車検や修理、タイヤの販売を行うガソリンスタンド(以下「SS」)は従来からありますが、事業範囲をクルマ回り全般に広げる動きがあります。 

コスモ石油はグループ会社などを通じて、カーリース、レンタカー、自動車販売・買い取り・廃車手続きの他、自動車保険やロードサービス「コスモカーレスキュー」を展開しています。自動車販売や保険などについては、「くるまの相談窓口」をコンセプトにSSに併設している「ビークルショップ」で、カーライフコンシェルジュと呼ぶ認定スタッフによる無料アドバイスも行っています。

また、伊藤忠エネクスも「カースタ」(カーライフスタジアムの略)のブランドを使った車の総合サービスとして、レンタカーや自動車販売・買い取りなどを行っています。

この他、ある程度の敷地の広さがあることが条件になりますが、SSにEV(電気自動車)の充電ステーションを併設するケースもあるようです。

2.給油や洗車の待ち時間を活用した併設店舗

SSを利用する顧客には、一般的に給油や洗車の間の待ち時間があります。SS事業者の中には、この時間を利用して他の商品・サービスの購入を促したり、SSへの来店動機を増やしたりすることを目的に、さまざまな施設を併設するケースが増えています。ただし、併設した施設の運営は、自社で行うよりもノウハウを持っている専門の事業者が行うほうが成功率は高いと考えられるため、併設店舗の設置については多角化よりも既存SSの活性化を主眼に置いたほうがよいでしょう。

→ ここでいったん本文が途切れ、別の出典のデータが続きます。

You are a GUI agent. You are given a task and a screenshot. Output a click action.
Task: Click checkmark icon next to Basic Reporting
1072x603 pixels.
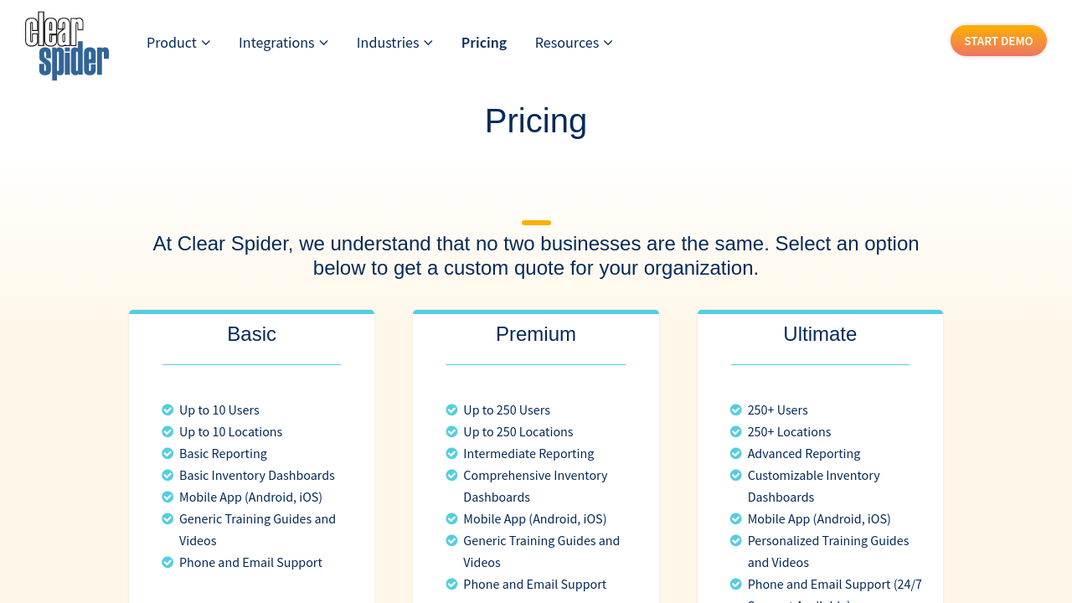tap(168, 453)
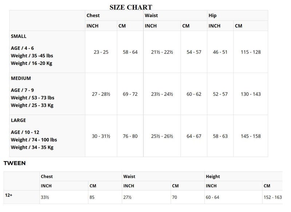Click the hip CM cell 130 - 143

(251, 94)
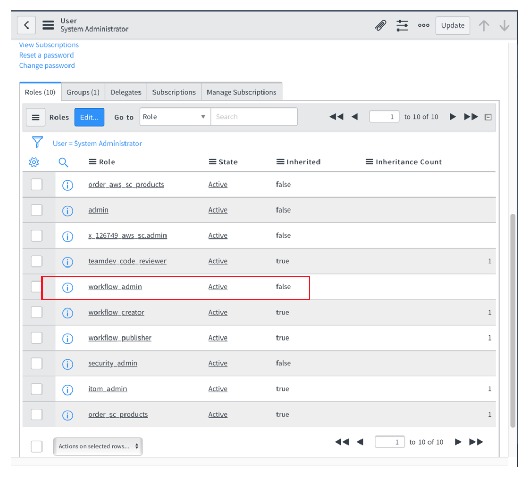Viewport: 527px width, 478px height.
Task: Open the State column header menu
Action: pyautogui.click(x=212, y=162)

併設店舗の代表的な例がコンビニエンスストアやコーヒーショップであり、大手チェーンとの協業も進んでいます。この他にも、出光興産(旧昭和シェル石油)は2018年12月、ピザハットとの併設店舗の1号店を開設するとともに、5年以内に併設店舗を100店開発する計画を明らかにしました。また、ENEOSを展開するJXTGエネルギーは2018年12月、コインランドリー併設事業のトライアルを実施するため、併設店舗の1号店を開設しました。併設するコインランドリーはOKULABが運営する「BALUKO」で、SSのスタッフがコインランドリーを管理します。

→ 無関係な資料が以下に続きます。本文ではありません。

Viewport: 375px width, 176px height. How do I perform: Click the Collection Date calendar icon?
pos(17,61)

運転に伴う身体の凝りを和らげることなどを想定したストレッチ店や、長距離トラックのドライバーなど向けにシャワー室や入浴施設を併設したSSもあります。なお、シャワー室は無料で提供している店舗もあるようです。

2)ガス検針業

ガス検針業に関連する多角化として、ガス検針を利用した見守りサービスがあります。大東建託グループでLPガス販売などを行うガスパルは、離れて暮らしている65歳以上の高齢者もしくは障害を持っている人が使用しているガスメーターを1日1回検針し、使用状況を親族などの指定されたメールアドレス(最大3カ所)に送る「ぱるメール」のサービスを月額500円で提供しています。

東京ガスは「くらし見守りサービス」の名称で、同社のガスメーターが設置されている住戸を対象に、見守りサービスを提供しています。ガスの消し忘れ確認のために、スマートフォンを使ってガスの使用状況を確認し、ガスを止めることもできる他、ガスを長時間使用している場合に電話で確認するサービスもあります。また、離れて暮らす家族の見守りのために、前日にガスの利用が一度もなかった場合に、登録したメールアドレスに知らせるサービスもあります。利用するためには、ガスメーターを通信機能付きのタイプに交換する必要があります。

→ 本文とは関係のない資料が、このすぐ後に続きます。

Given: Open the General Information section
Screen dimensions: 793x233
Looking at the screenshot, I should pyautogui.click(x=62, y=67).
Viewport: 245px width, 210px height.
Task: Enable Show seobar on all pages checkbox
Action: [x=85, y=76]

同社の「くらし見守りサービス」ではこの他、「自宅・家族の見守り」として、スマートフォンに、外出時の鍵の締め忘れをすぐに知らせるサービスや、外出前や就寝時に戸締まりをチェックできるサービス、子供や高齢者が帰宅したことを知らせるサービスも提供しています。利用するには有料のセンサーの設置が必要となります。

ちなみに、ガス検針業者ではありませんが、ガスメーターを製造している東洋計器も、ガスの使用が長時間なかった場合に指定したメールアドレスに自動的に知らせるサービスを提供しています。

3)住宅リフォーム業

リフォーム事業のノウハウを活かした多角化の例として、買い取り再販事業やワンストップリノベーション事業が挙げられます。ただし、リフォームの中でもごく一部の改修や修理ではなく、フルリフォームもしくは新たな機能や装備などを加えたリノベーションを行うノウハウを持っていることが前提となります。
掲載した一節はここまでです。